Creative Constraints - how to make your productivity skyrocket

Jul 19 '21 • Written by Yassen Shopov
📖 8 minute read

When you're growing up, you get used to rules and laws being generally bad things. It's something you need to oblige to, to follow, and it often doesn't allow you to do the things you want to do.

Of course, rules are there for a reason, even when you're a kid. You may not love the act of brushing your teeth every morning but you also won't love the consequences of not doing it. It is difficult for a child to grasp the concept of long-term consequences since they have either never experienced them as such, or they are just not responsible enough yet.

Once you grow into an adult, you realize the power structure and organization hold. Especially during the pandemic, many people came to the realization that once their structure is disturbed, their mental health diminishes. Commuting to work and changing up your environment turns out to do wonders to one's psyche, especially once you understand how much you underperform when home alone for a long time.

Yet, many people ignore the structure they need in their lives. They find themselves in front of a blank document, not knowing how to start a project, even if they had done it a thousand times before. Every next project is a struggle and creative art block occurs a bit too often.

If you have sometimes found yourself in the same situation, don't fret, we all have. And this is where the magic of Creative Constraints comes to the rescue.

What are Creative Constraints?

Constraints, by definition, are limits, restrictions, preventions. So to find them in the context of creativity, even more so, in the context of boosting productivity and creativity is kinda weird.

But the main philosophical principle which makes them so powerful is Parkinson’s Law. Parkinson’s Law states that work expands to fill the time period allotted to it.
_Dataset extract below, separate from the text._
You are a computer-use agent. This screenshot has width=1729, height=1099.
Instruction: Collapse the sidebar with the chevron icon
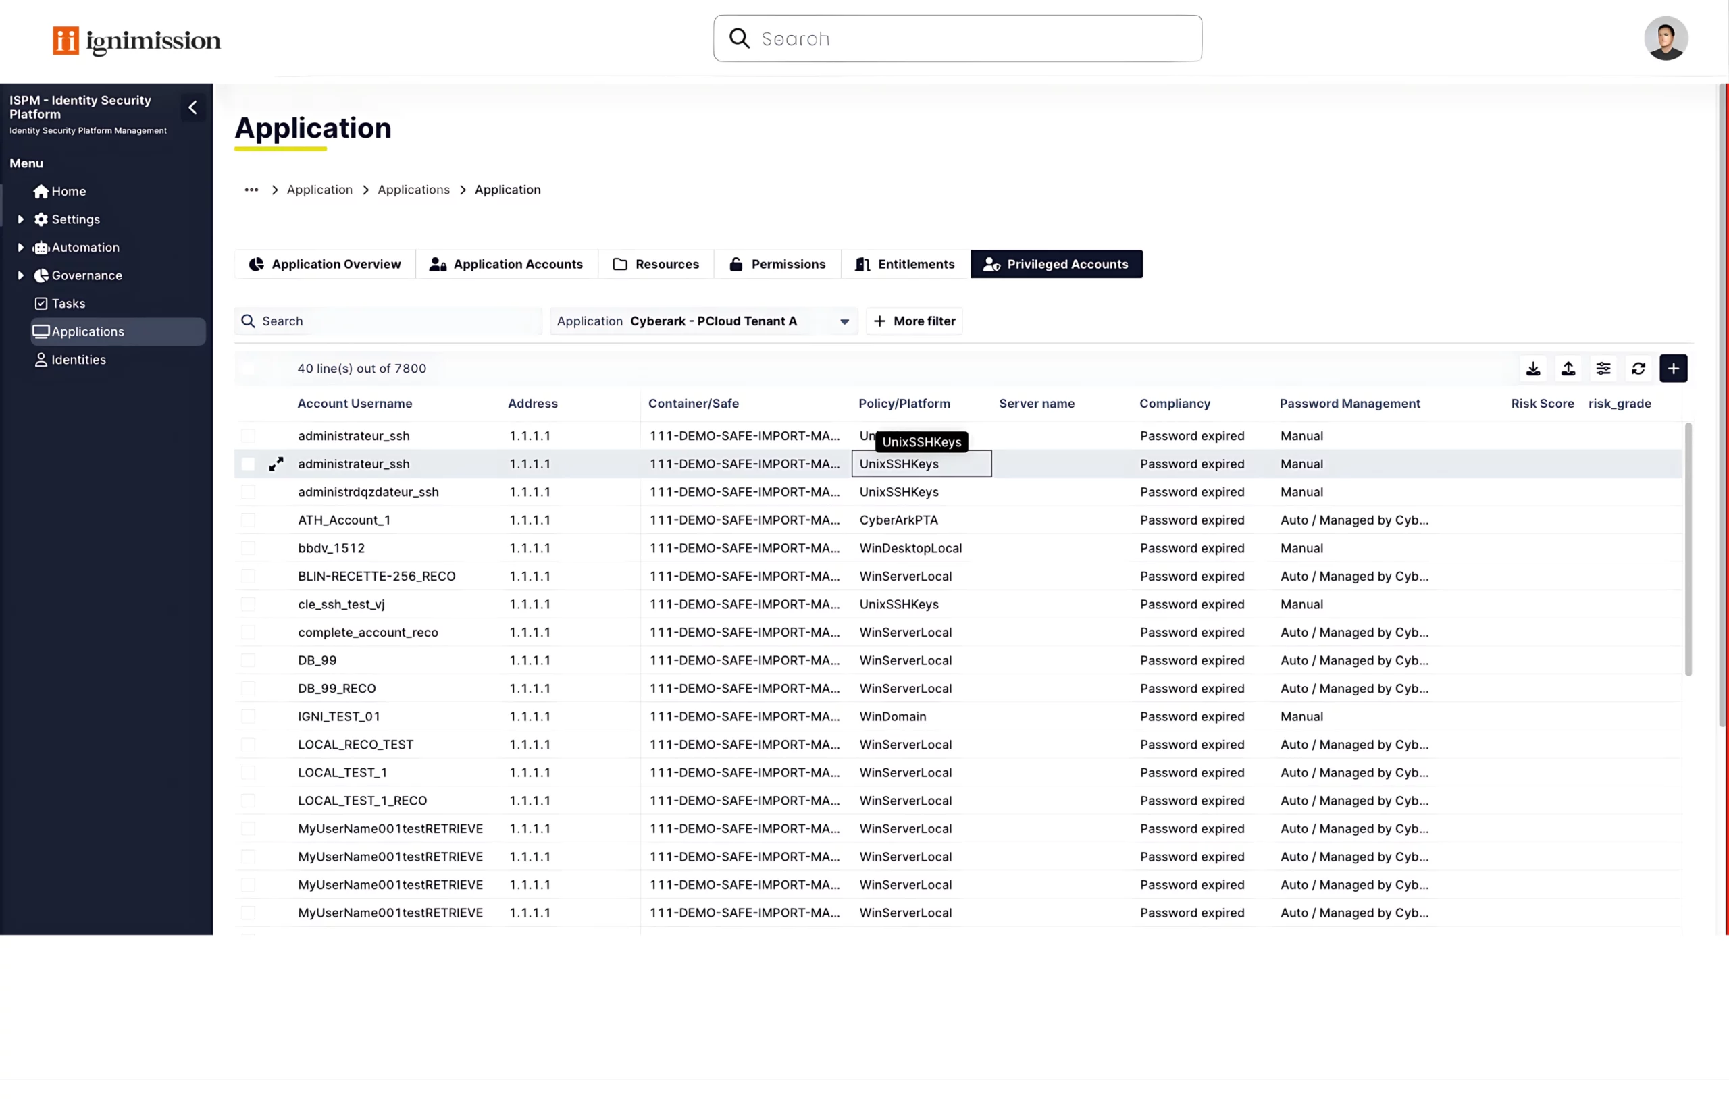coord(192,108)
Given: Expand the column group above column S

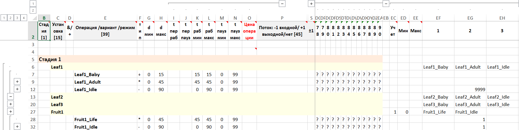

If you have an essay due, and you decide it’s gonna be done this weekend, it’s not gonna get done in a 2-hour block of time on Saturday. You are going to start thinking about it from the morning, then you’re gonna procrastinate it to the evening when you’ll have less creative energy, then you’re gonna resume work on Sunday and cram most of the research and writing in the last evening, only to submit it a few minutes before the deadline.

This is also why you can push 8 hours worth of work the last hour before the deadline if you’re a professional procrastinator. Yes, the quality of work may or may not change depending on the time you allow for it to develop, but it’s true that the more time you allocate to a given problem, the more time you allow yourself to procrastinate it.

Thus, it may be helpful to use creative constraints not as a way to limit your potential, but as a way to skyrocket your productivity.

1. Time Constraints

This idea ties neatly with the concept of time-blocking. When you put conscious effort into the planning of your tasks, you start to figure out patterns in your behavior that can be used to your advantage.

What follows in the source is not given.